En l'état du droit, de telles interceptions ne sont possibles que dans le cadre d'une instruction judiciaire. Les nouvelles dispositions visent à éviter l'ouverture d'informations judiciaires qui s'avèreraient inutiles et à vérifier la pertinence d'une telle ouverture au vu des premiers éléments d'enquête communiqués au procureur de la République.
On doit indiquer, en premier lieu, que les dispositions du nouvel article 706-95 ne peuvent être jugées contraires à l'article 66 de la Constitution. Il résulte, en effet, des dispositions mêmes adoptées par le législateur que l'interception ne peut être décidée que par le juge des libertés et de la détention ; pour autoriser la mise en place de la mesure et son éventuel renouvellement, ce dernier ne peut, de plus, être saisi que par le procureur de la République.
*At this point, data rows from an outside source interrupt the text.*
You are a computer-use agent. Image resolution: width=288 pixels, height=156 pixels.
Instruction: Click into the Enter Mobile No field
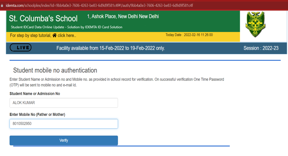[x=64, y=124]
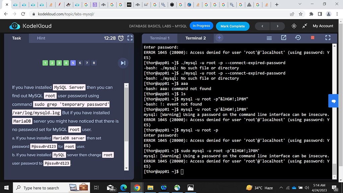Expand the terminal to fullscreen
This screenshot has height=193, width=343.
coord(328,38)
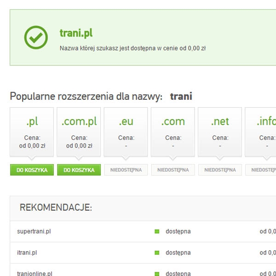
Task: Open the tranionline.pl recommendation
Action: click(35, 273)
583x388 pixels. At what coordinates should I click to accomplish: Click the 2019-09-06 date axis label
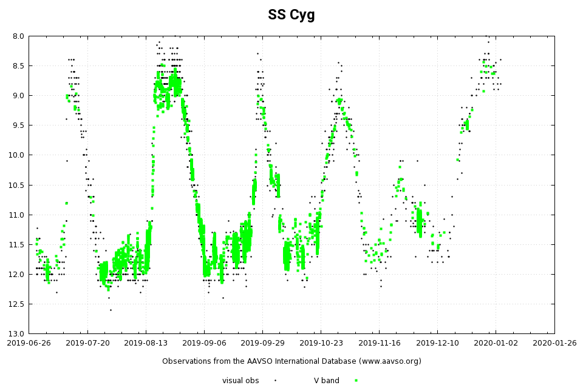tap(204, 343)
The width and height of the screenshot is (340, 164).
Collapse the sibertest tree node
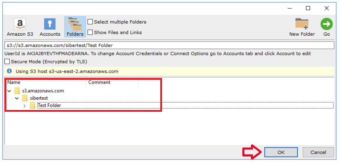17,98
On doit relever, en second lieu, que la durée des interceptions est limitée à une période de 15 jours renouvelable une seule fois. S'appliquent par ailleurs les dispositions des articles 100 alinéa 2, 100-1, 100-3 à 100-7 du code de procédure pénale résultant de la loi du 10 juillet 1991. Ainsi la décision d'interception doit-elle être écrite et comporter tous les éléments d'identification de la liaison à intercepter, l'infraction qui motive le recours à l'interception ainsi que la durée de celle-ci ; le procureur de la République ou l'officier de police judiciaire commis par lui ne peut requérir que des agents qualifiés qui participent au service public des télécommunications pour l'installation du dispositif d'interception ; seules les correspondances utiles à la manifestation de la vérité font l'objet d'une transcription par procès-verbal qui est versée au dossier de la procédure ; les enregistrements sont détruits à la diligence du procureur de la République ou du procureur général à l'issue du délai de prescription de l'action publique ; les modalités spécifiques d'interception de la ligne de certaines personnes, notamment les avocats, sont applicables. Compte tenu de ces garanties, les dispositions législatives nouvelles ne portent pas d'atteinte excessive au respect de la vie privée.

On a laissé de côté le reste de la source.